Data Science Version Control (DVC)#

Data Science Version Control or DVC is an open-source tool for data science and machine learning projects. With a simple and flexible Git-like architecture and interface it helps data scientists:

manage machine learning models – versioning, including data sets and transformations (scripts) that were used to generate models;
make projects reproducible;
make projects shareable;
manage experiments with branching and metrics tracking;

It aims to replace tools like Excel and Docs that are being commonly used as a knowledge repo and a ledger for the team, ad-hoc scripts to track and move deploy different model versions, ad-hoc data file suffixes and prefixes.

Item	Value
SBB License	Apache License 2.0
Core Technology	Python
Project URL	https://dvc.org/
Source Location	iterative/dvc
Tag(s)	ML, ML Tool, Python

Espresso#

Espresso is an open-source, modular, extensible end-to-end neural automatic speech recognition (ASR) toolkit based on the deep learning library PyTorch and the popular neural machine translation toolkit fairseq. Espresso supports distributed training across GPUs and computing nodes, and features various decoding approaches commonly employed in ASR, including look-ahead word-based language model fusion, for which a fast, parallelized decoder is implemented.
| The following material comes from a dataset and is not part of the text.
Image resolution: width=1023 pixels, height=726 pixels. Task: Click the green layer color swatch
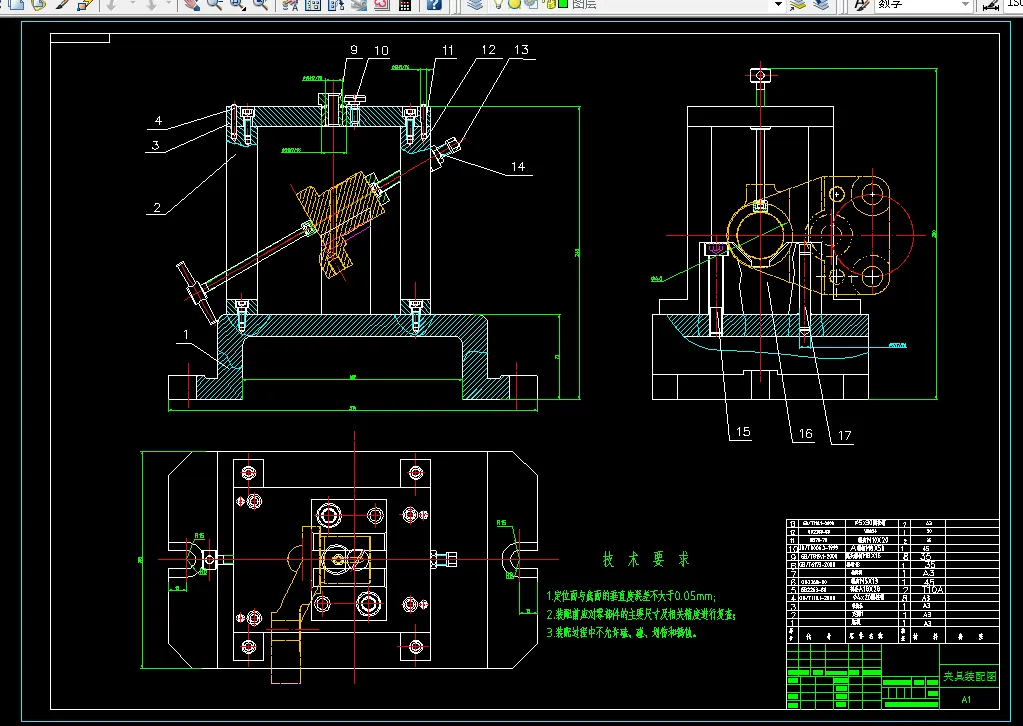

Research paper can be found at https://arxiv.org/pdf/1909.08723.pdf

Item	Value
SBB License	MIT License
Core Technology	Python
Project URL	freewym/espresso
Source Location	freewym/espresso
Tag(s)	ML, ML Tool, Python, speech recognition

EuclidesDB#

EuclidesDB is a multi-model machine learning feature database that is tight coupled with PyTorch and provides a backend for including and querying data on the model feature space. Some features of EuclidesDB are listed below:

Written in C++ for performance;
Uses protobuf for data serialization;
Uses gRPC for communication;
LevelDB integration for database serialization;
Many indexing methods implemented (Annoy, Faiss, etc);
Tight PyTorch integration through libtorch;
Easy integration for new custom fine-tuned models;
Easy client language binding generation;
Free and open-source with permissive license;

Item	Value
SBB License	Apache License 2.0
Core Technology	CPP
Project URL	https://euclidesdb.readthedocs.io/en/latest/index.html
Source Location	perone/euclidesdb
Tag(s)	ML, ML Tool

Fabrik#

Fabrik is an online collaborative platform to build, visualize and train deep learning models via a simple drag-and-drop interface. It allows researchers to collaboratively develop and debug models using a web GUI that supports importing, editing and exporting networks written in widely popular frameworks like Caffe, Keras, and TensorFlow.

Item	Value
SBB License	GNU General Public License (GPL) 3.0
Core Technology	Javascript, Python
Source Location	Cloud-CV/Fabrik
Tag(s)	Data Visualization, ML, ML Tool

Face_recognition#

The world’s simplest facial recognition api for Python and the command line.

Recognize and manipulate faces from Python or from the command line with the world’s simplest face recognition library.

Built using dlib‘s state-of-the-art face recognition built with deep learning. The model has an accuracy of 99.38% on the Labeled Faces in the Wild benchmark.

This also provides a simple face_recognition command line tool that lets you do face recognition on a folder of images from the command line!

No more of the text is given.